» Exercise task 1: According to the Sipp capital article, why would providers that hold non-standard assets face an additional capital requirement?

» Text:
The Financial Services Authority (FSA) has proposed a hike to capital adequacy requirements for Sipp providers.

Under plans published today the absolute minimum capital a Sipp operator would have to hold will increase from £5,000 to £20,000.

The FSA proposed there would also be an additional requirement for providers that hold ‘non-standard’ asset types such as unregulated collective investment schemes (Ucis). This is because they will take longer to transfer in a wind-down situation.

The FSA said it will produce a list of standard assets for this purpose.

The number of assets under administration (AUA) will also be taken into account.

In a consultation paper on Sipp capital adequacy published today the FSA said: ‘Broadly speaking, the more assets an operator holds the more capital it will need - but this will only apply up to a point.

While the FSA said it recognised that higher AUA also means greater potential risk for investors, it said it also offered an economy of scale in that Sipp operators can transfer some schemes (with the same assets) in bulk.

The FSA is also proposing that core capital must be held in a form that is realisable within a year, while capital held against the non-standard asset surcharge must be realisable within 30 days.

David Geale, the FSA’s head of investment policy, said: ‘While the Sipp market has grown substantially over time, the capital regime has not changed and needs bringing up to date. These proposals reflect the volume, range and complexity of assets now being put into Sipps and, ultimately, will protect investors better in the unfortunate event an operator is wound down.

‘Put simply: the more assets you have under administration – the more capital you will need; and if some of those assets happen to be more risky you will need even more.’

There will be a transitional period of one year between the publication of final rules and implementation.

The consultation closes on 22 February 2013.

» Available records:
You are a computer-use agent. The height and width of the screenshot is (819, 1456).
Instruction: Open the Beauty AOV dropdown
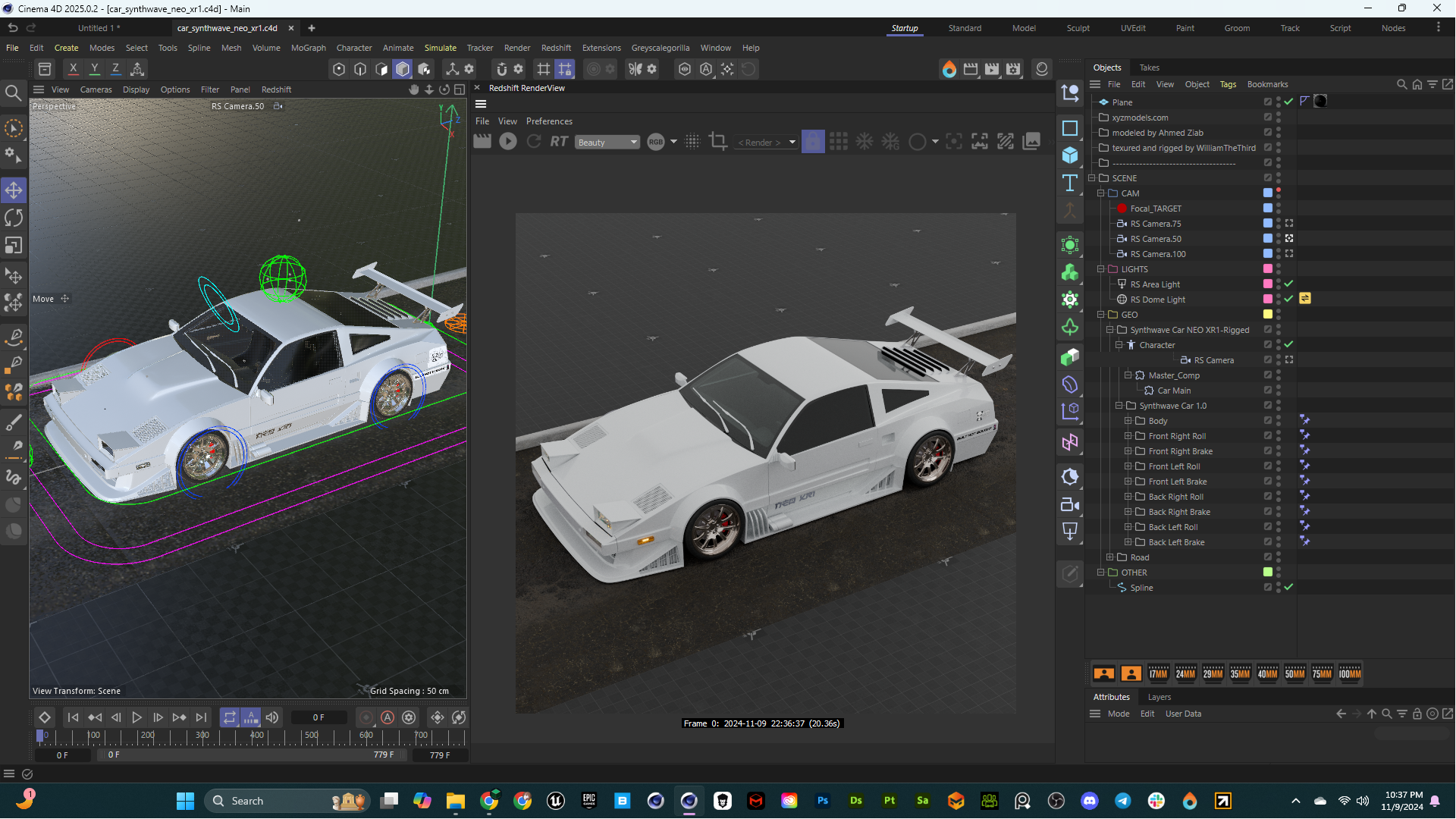click(x=607, y=143)
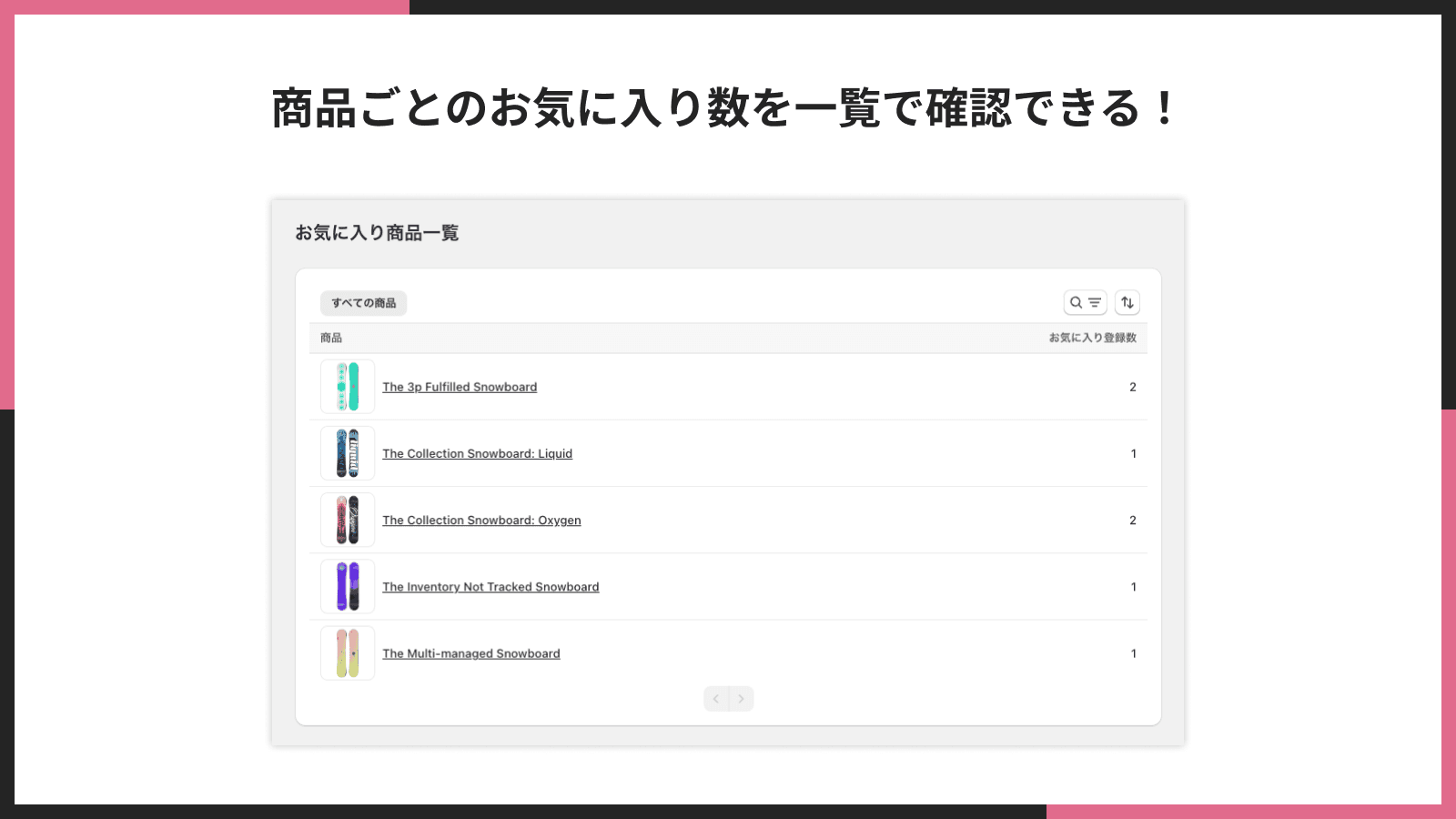Viewport: 1456px width, 819px height.
Task: Open The 3p Fulfilled Snowboard link
Action: (x=460, y=388)
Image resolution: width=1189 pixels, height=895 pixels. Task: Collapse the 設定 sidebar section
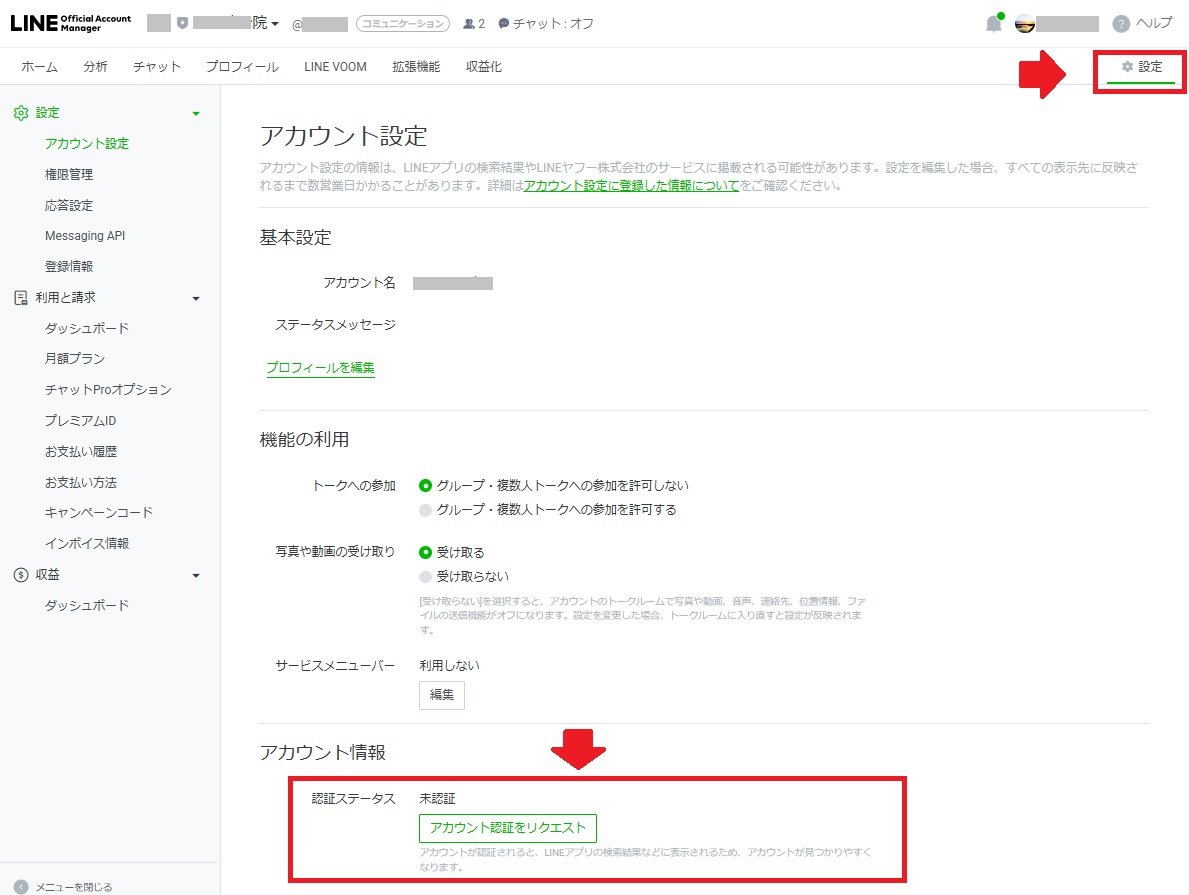coord(196,114)
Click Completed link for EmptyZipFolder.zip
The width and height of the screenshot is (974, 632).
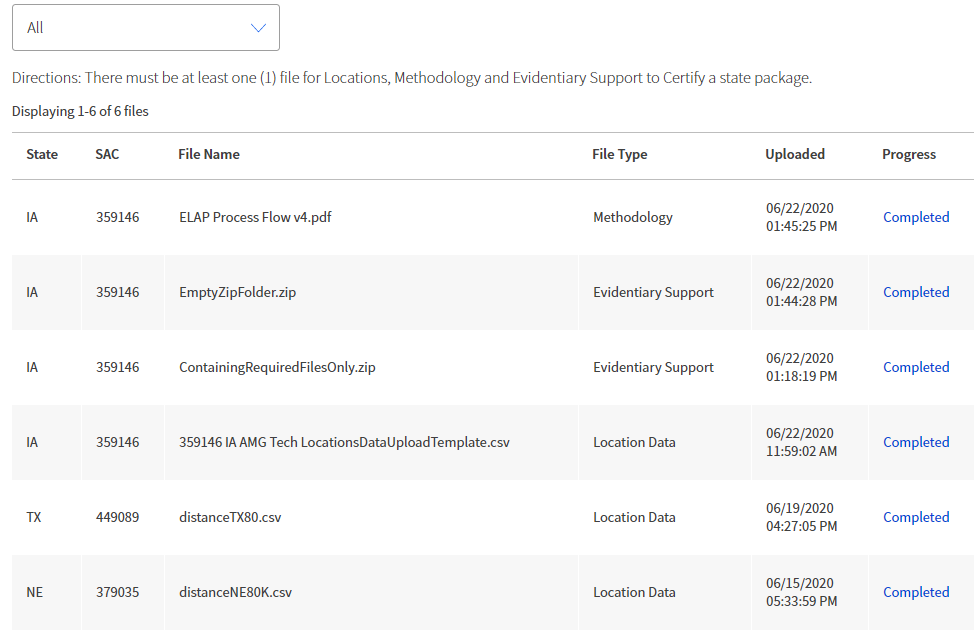pyautogui.click(x=915, y=292)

» Exercise task 2: Give everything in the rows from the line containing "Image resolution: width=1189" down through the end of the rows as a Markdown table with the columns No. and Line, skipping blank lines and leaving the pictures out.

» Exercise answer 1: Providers holding non-standard assets, such as unregulated collective investment schemes, would face an extra requirement because those assets take longer to transfer if the operator is wound down.

» Exercise answer 2:
| No. | Line |
|---|---|
| 1 | Image resolution: width=1189 pixels, height=895 pixels. Task: Collapse the 設定 sidebar section |
| 2 | coord(196,114) |
| 3 | Click Completed link for EmptyZipFolder.zip |
| 4 | The width and height of the screenshot is (974, 632). |
| 5 | pyautogui.click(x=915, y=292) |